Metal−Metal Interactions in Stacked Mononuclear and Dinuclear Rhodium 2,2′-Biimidazole Carbonyl Complexes

Abstract

Noncovalent metal−metal interactions in the solid state were studied by investigating the stacking of the cationic mononuclear [Rh(H2bim)(CO)2]+ (H2bim = 2,2′-biimidazole) and neutral dinuclear [Rh2(R2bim)Cl2(CO)4] (R = Me, methyl or Bn, benzyl) complexes. In both cases, the d8 rhodium atoms possessed square planar coordination geometries. The cationic [Rh(H2bim)(CO)2]+ complexes with a chelating H2bim ligand all formed polymeric stacks with variable Rh···Rh distances (3.2743(3)−3.430(6) Å), depending on the counter-anions. In the solid state, the neutral dinuclear complexes with bridging Bn2bim formed isolated complexes with no metal−metal interactions between the dinuclear [Rh2(Bn2bim)Cl2(CO)4] motifs.

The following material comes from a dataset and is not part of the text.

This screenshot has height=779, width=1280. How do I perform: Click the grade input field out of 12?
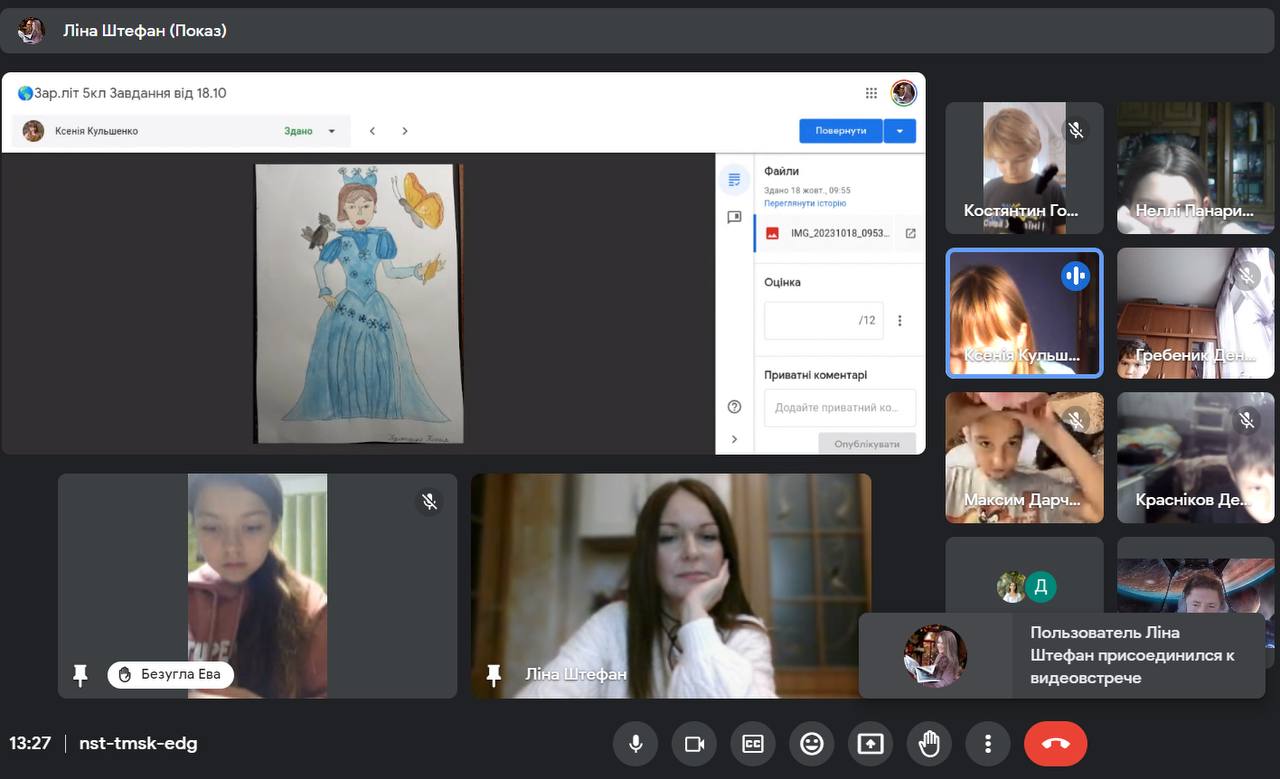click(812, 320)
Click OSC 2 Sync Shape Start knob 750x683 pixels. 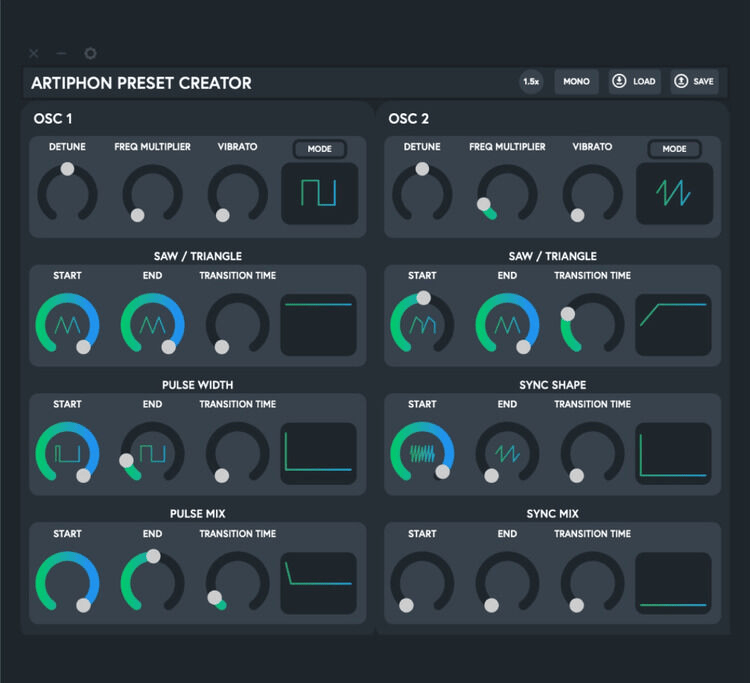pyautogui.click(x=422, y=453)
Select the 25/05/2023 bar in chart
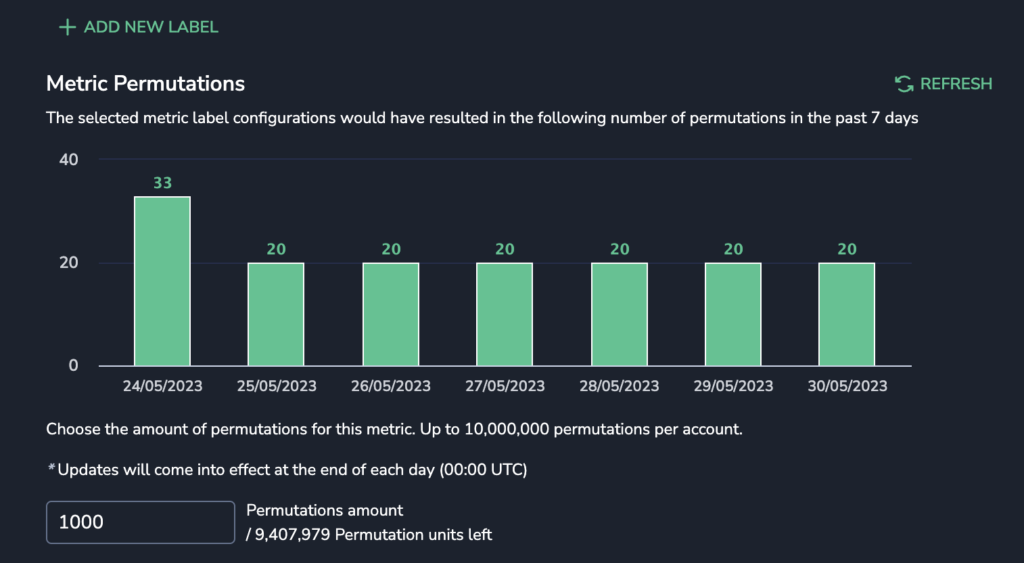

The use of the Me2bim ligand led to a tetranuclear complex [Rh2(Me2bim)Cl2(CO)4]2 with an intermolecular Rh···Rh distance of 3.4104(7) Å. A neutral polymeric stack of [Rh2(Me2bim)Cl2(CO)4]n was obtained only in crystals with ethanol of crystallization. The effect of the intermolecular metal−metal interactions on the absorption properties of the compounds was studied using time-dependent density functional theory (TD-DFT) methods. A bathochromic shift was observed in the λmax metal-to-ligand charge transfer (MLCT) absorption with decreasing Rh···Rh distance. The shift was also observed spectroscopically. In the case of [Rh(H2bim)(CO)2][BF4], a clear dependence of color on temperature was also observed in the solid state due to the changes in Rh···Rh distance. Furthermore, the formation of an infinite linear metal chain generated metallic luster on the crystals.